Panel paper: Political resistance practices online: activism meets the web
The exponential rise in social media use has been accompanied by an increase in ‘online activism’, whereby activists use the internet to raise awareness about social issues. The purpose of this paper is to examine the huge gamut of these discursive practices, which range from simply posting a link to an online news article or website, to setting up complex satirical websites. While the former can be done with one click, the size and distributed nature of online social networks means that messages can quickly reach huge, diverse groups, who might not otherwise have been aware of the issues. Satirical spoof websites (such as the fake World Trade Organisation site operated by ‘The Yes Men’, or the Swiss anti-foreigner site ‘OLAF’) work in a far more sophisticated way, by appearing to advocatefar more extreme positions, on a range of topics such as exploitation of natural resources or immigration, than even those held by the multinational organisations or extremist politicians they are satirising. However, they are sometimes mistaken for ‘the real thing’, and thus an interesting tension, manifested in online media articles, discussions and forum posts, develops between those who are ‘in on it’ and those who ‘fall for it’.

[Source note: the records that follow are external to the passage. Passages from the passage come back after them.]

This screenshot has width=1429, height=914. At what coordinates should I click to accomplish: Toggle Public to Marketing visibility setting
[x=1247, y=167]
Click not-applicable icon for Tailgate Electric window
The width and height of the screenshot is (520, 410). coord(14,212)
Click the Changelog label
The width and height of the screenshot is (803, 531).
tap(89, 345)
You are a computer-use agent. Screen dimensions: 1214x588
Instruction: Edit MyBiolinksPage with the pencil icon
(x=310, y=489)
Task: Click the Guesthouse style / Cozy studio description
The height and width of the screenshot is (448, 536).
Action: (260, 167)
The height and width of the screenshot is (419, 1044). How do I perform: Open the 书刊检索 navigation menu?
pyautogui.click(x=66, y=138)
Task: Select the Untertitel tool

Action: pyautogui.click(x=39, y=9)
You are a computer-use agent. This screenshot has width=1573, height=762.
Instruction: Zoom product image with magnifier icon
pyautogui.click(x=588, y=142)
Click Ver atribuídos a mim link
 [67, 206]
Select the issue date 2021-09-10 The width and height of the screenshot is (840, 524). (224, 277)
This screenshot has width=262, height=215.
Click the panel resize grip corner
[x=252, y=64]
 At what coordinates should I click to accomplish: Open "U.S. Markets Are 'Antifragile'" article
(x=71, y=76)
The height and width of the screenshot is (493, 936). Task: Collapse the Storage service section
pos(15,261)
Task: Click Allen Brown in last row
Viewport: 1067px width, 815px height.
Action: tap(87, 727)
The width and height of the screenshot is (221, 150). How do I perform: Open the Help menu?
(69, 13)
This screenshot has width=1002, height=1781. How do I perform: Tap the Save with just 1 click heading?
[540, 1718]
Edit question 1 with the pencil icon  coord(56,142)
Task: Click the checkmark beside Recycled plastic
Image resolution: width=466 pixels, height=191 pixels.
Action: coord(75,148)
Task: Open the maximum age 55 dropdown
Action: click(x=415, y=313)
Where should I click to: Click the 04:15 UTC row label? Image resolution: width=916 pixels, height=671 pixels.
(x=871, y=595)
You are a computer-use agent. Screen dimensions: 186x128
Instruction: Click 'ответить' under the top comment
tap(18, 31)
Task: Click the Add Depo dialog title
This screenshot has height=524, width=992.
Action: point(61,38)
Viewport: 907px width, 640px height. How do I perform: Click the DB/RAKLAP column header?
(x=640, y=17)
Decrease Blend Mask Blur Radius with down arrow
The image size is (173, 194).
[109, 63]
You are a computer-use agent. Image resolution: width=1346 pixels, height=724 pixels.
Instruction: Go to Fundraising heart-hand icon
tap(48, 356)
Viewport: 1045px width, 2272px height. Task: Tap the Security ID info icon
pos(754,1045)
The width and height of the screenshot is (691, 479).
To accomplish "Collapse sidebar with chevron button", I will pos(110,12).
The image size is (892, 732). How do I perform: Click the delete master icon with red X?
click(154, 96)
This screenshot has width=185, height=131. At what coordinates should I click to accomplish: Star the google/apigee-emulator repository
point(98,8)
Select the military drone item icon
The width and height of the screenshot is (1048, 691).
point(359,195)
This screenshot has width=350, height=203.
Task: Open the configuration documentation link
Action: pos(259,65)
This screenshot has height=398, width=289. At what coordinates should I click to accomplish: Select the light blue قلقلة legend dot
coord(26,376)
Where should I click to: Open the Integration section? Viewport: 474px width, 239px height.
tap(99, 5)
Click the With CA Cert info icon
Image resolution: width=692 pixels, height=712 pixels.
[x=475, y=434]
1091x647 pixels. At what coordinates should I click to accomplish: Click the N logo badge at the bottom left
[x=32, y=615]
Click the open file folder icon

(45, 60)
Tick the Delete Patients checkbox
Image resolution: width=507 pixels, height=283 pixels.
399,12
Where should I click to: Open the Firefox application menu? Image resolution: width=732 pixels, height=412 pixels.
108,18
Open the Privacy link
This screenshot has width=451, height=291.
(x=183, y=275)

Through discourse-historical analysis involving a series of case studies, the paper attempts to show how political resistance practices have developed over time, and have changed to take advantage of (or have been limited by) changing formats on the web (e.g. web 2.0) and social media (e.g. Facebook, Twitter). In addition to extending the discourse-historical approach developed by Ruth Wodak and others to a new research context, the paper will draw on the work of Phil Graham, Jay Lemke and other scholars who have concerned themselves with critical discursive analysis of new media.